=== MATERIAL TO PROCESS ===
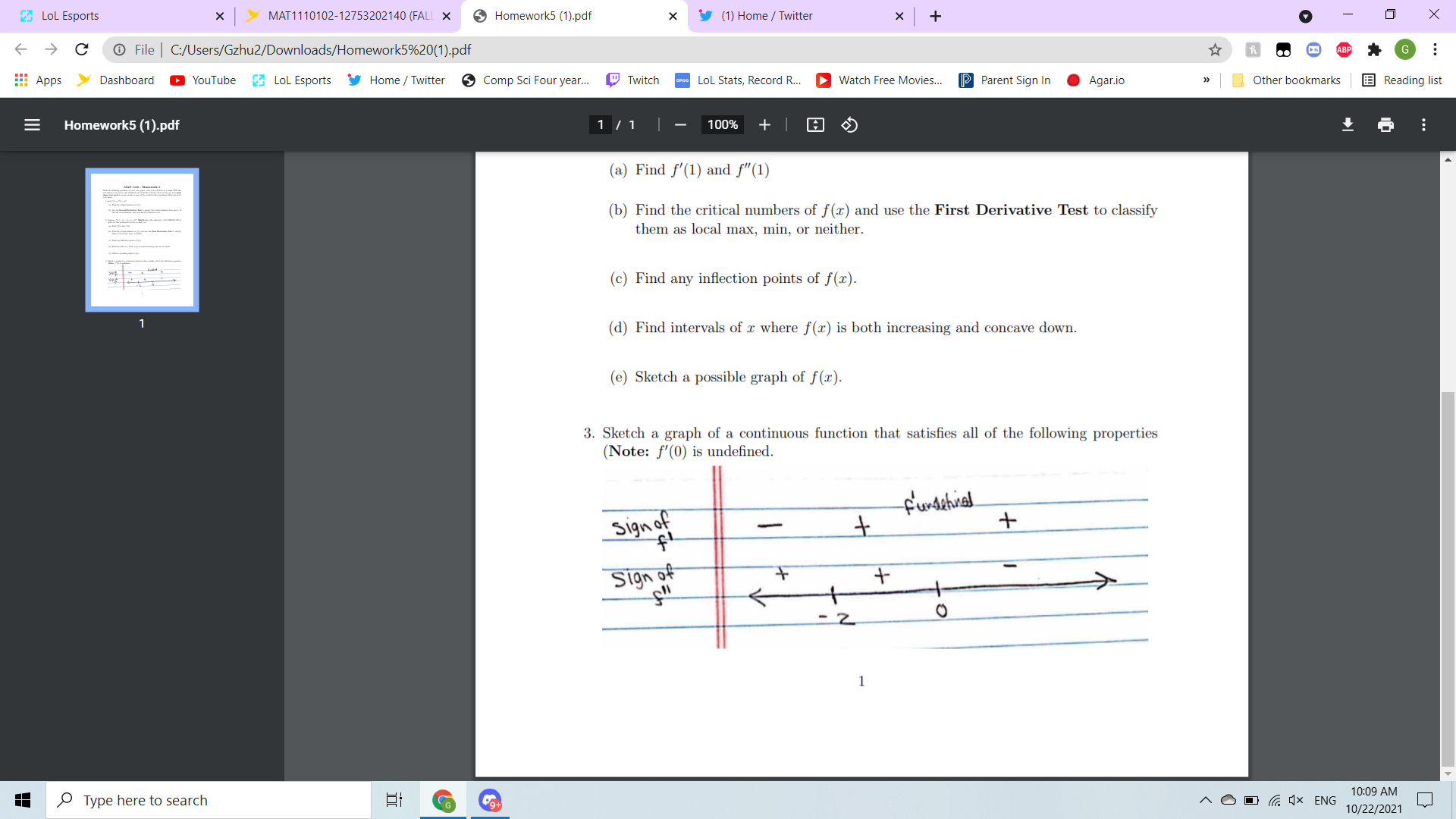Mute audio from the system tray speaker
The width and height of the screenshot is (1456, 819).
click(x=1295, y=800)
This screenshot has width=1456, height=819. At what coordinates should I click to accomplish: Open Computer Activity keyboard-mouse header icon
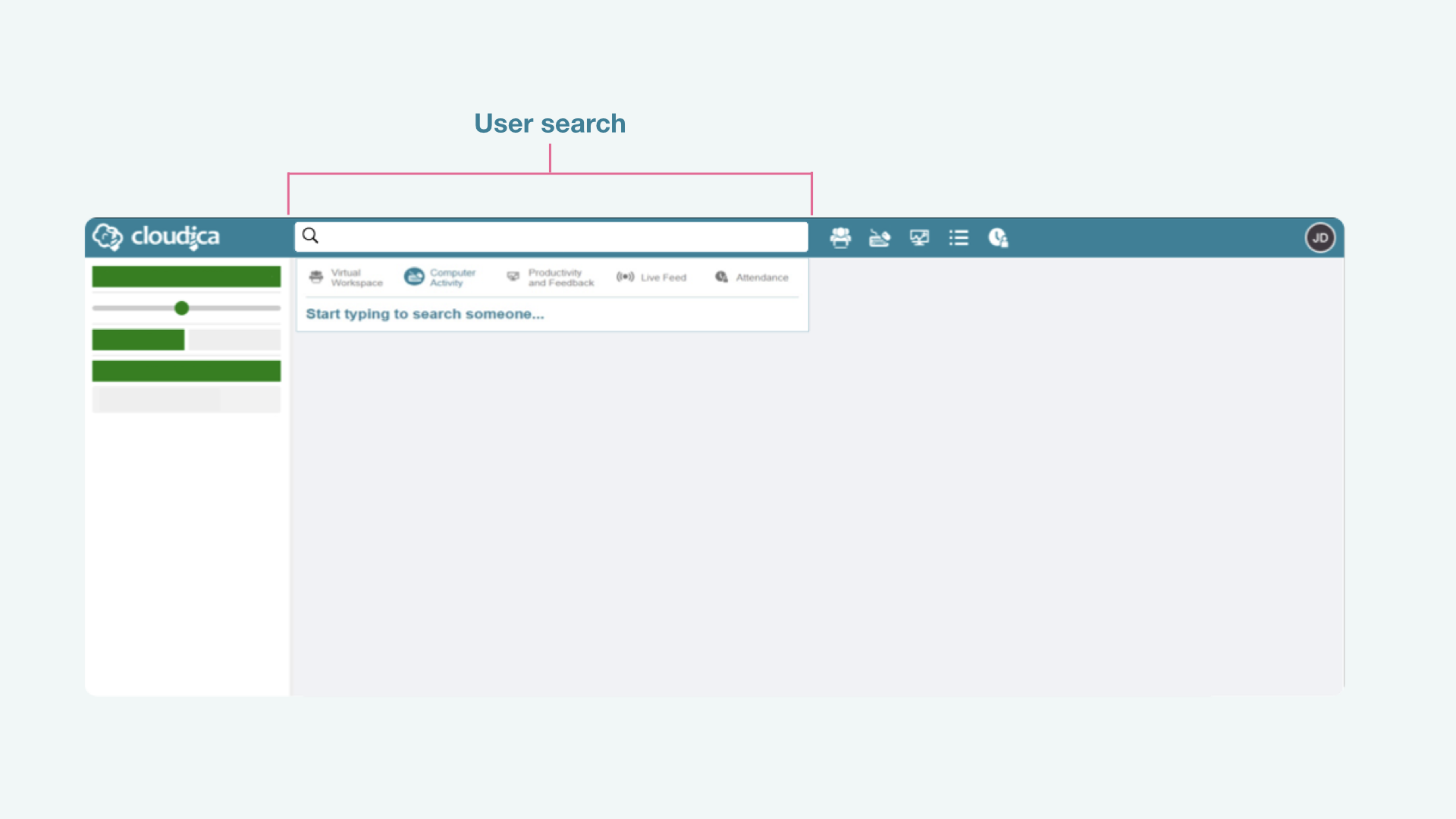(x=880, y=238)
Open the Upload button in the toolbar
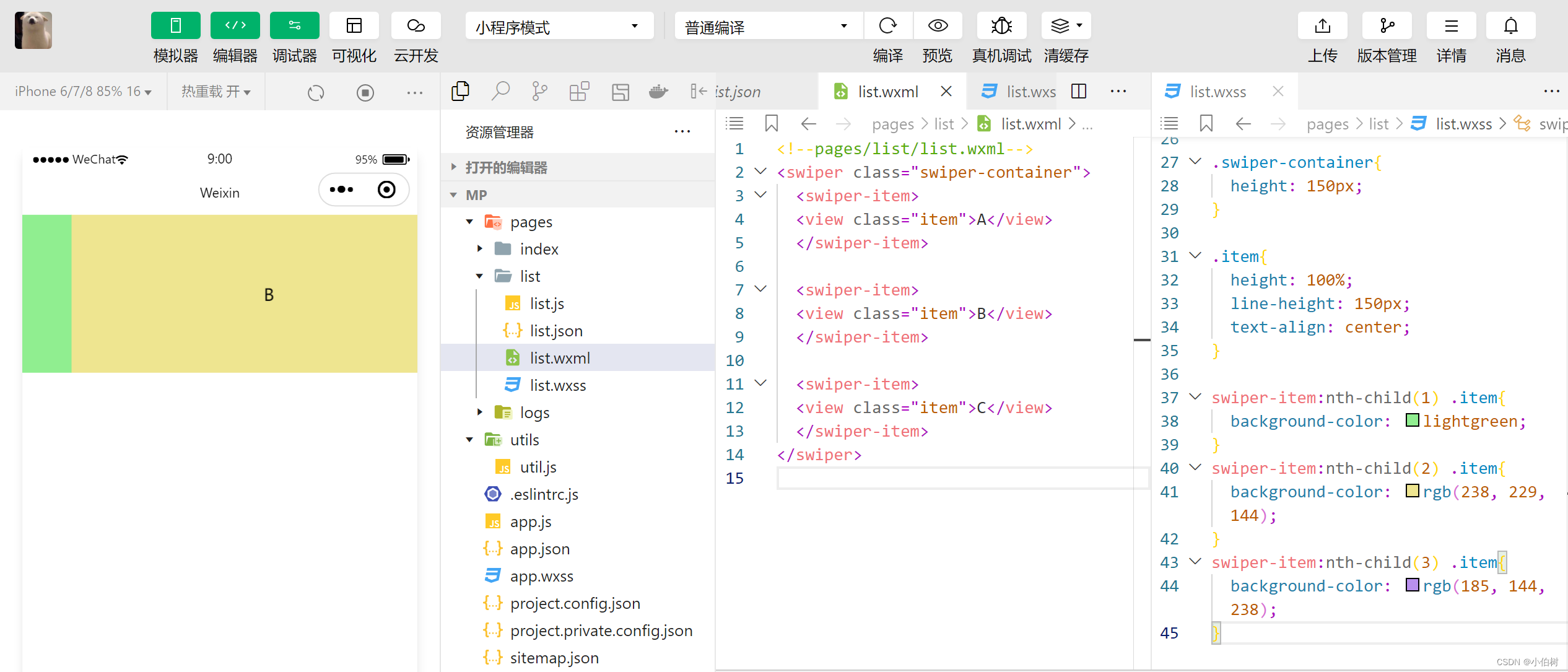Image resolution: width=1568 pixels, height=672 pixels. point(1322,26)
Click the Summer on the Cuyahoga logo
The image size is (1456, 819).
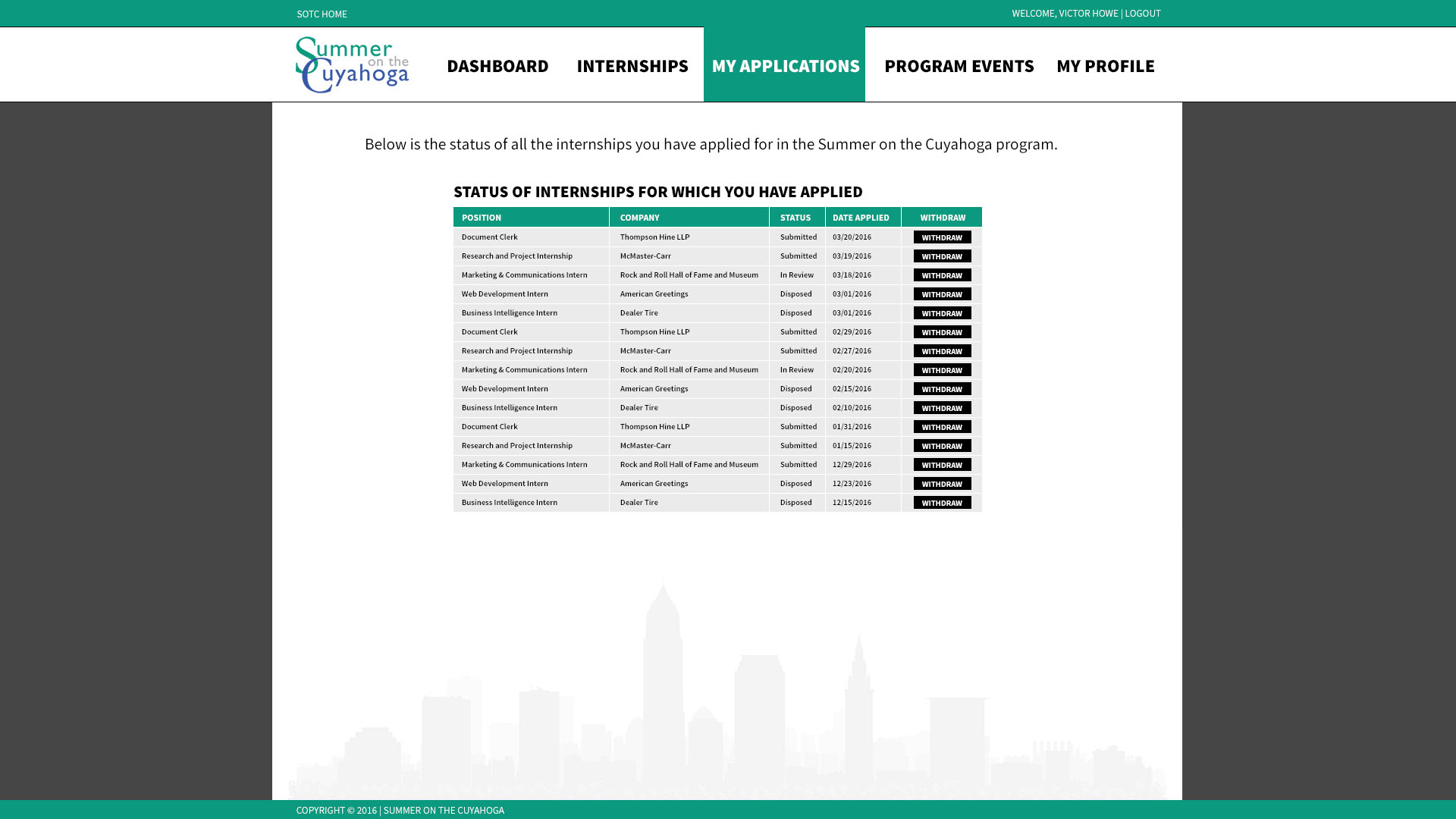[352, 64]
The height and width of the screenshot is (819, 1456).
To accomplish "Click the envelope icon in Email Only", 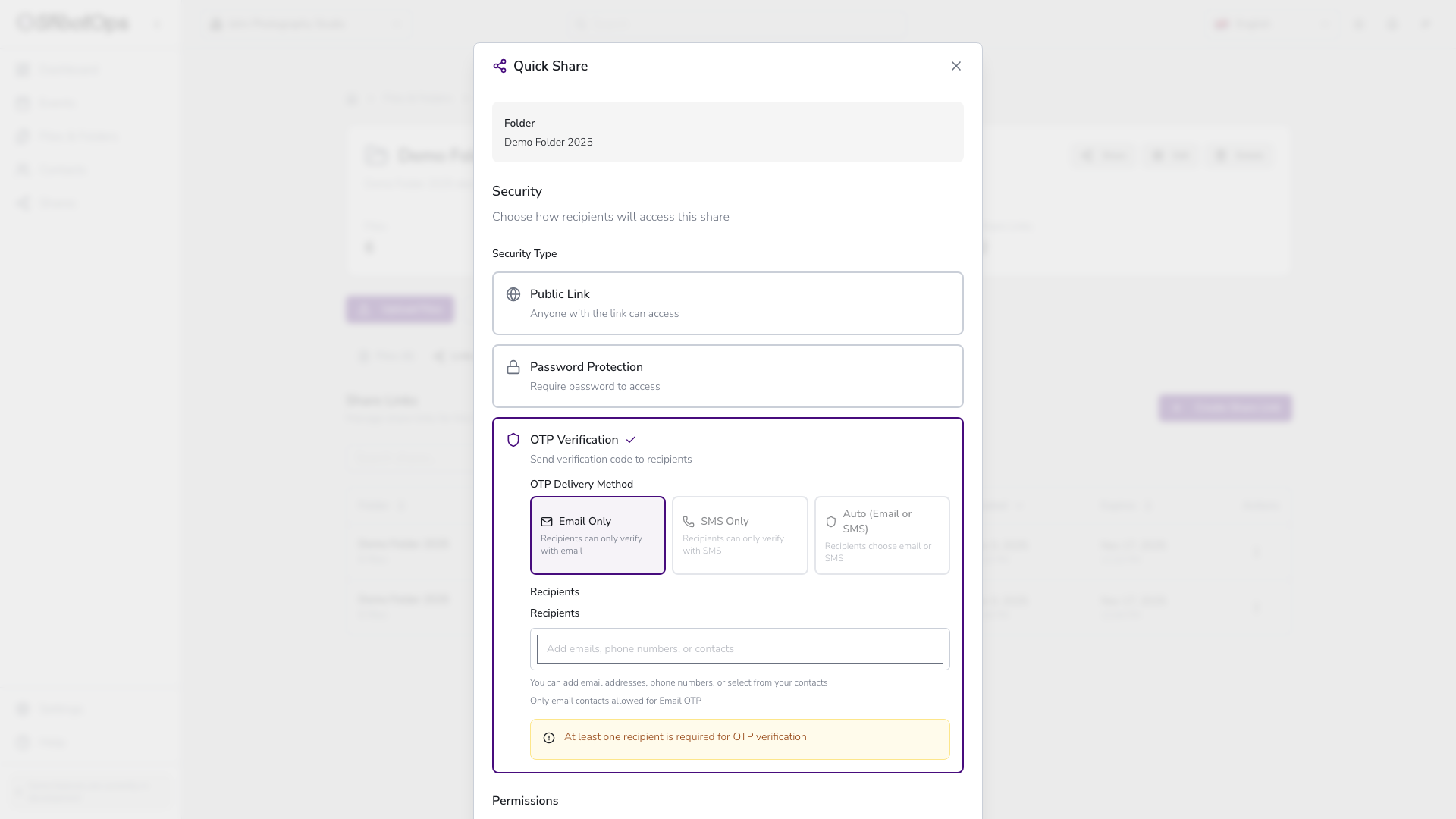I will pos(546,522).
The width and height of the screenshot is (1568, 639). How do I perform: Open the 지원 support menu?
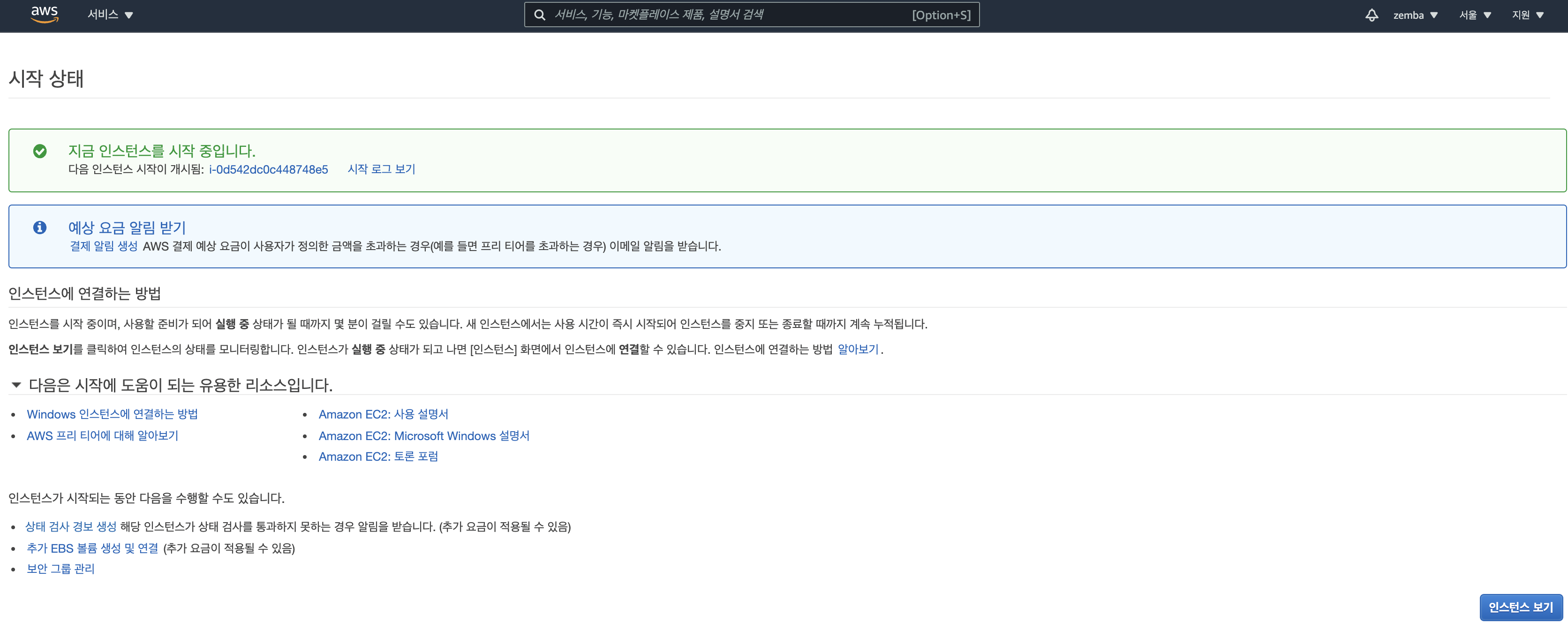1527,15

=== WHAT THIS TASK INVOLVES ===
An exact copy of the lines from the one with "The width and height of the screenshot is (1568, 639)." through the end of the records: produce that and nothing more, leaving out the pictures.

=== WRITTEN REPLY ===
The width and height of the screenshot is (1568, 639). How do I perform: Open the 지원 support menu?
1527,15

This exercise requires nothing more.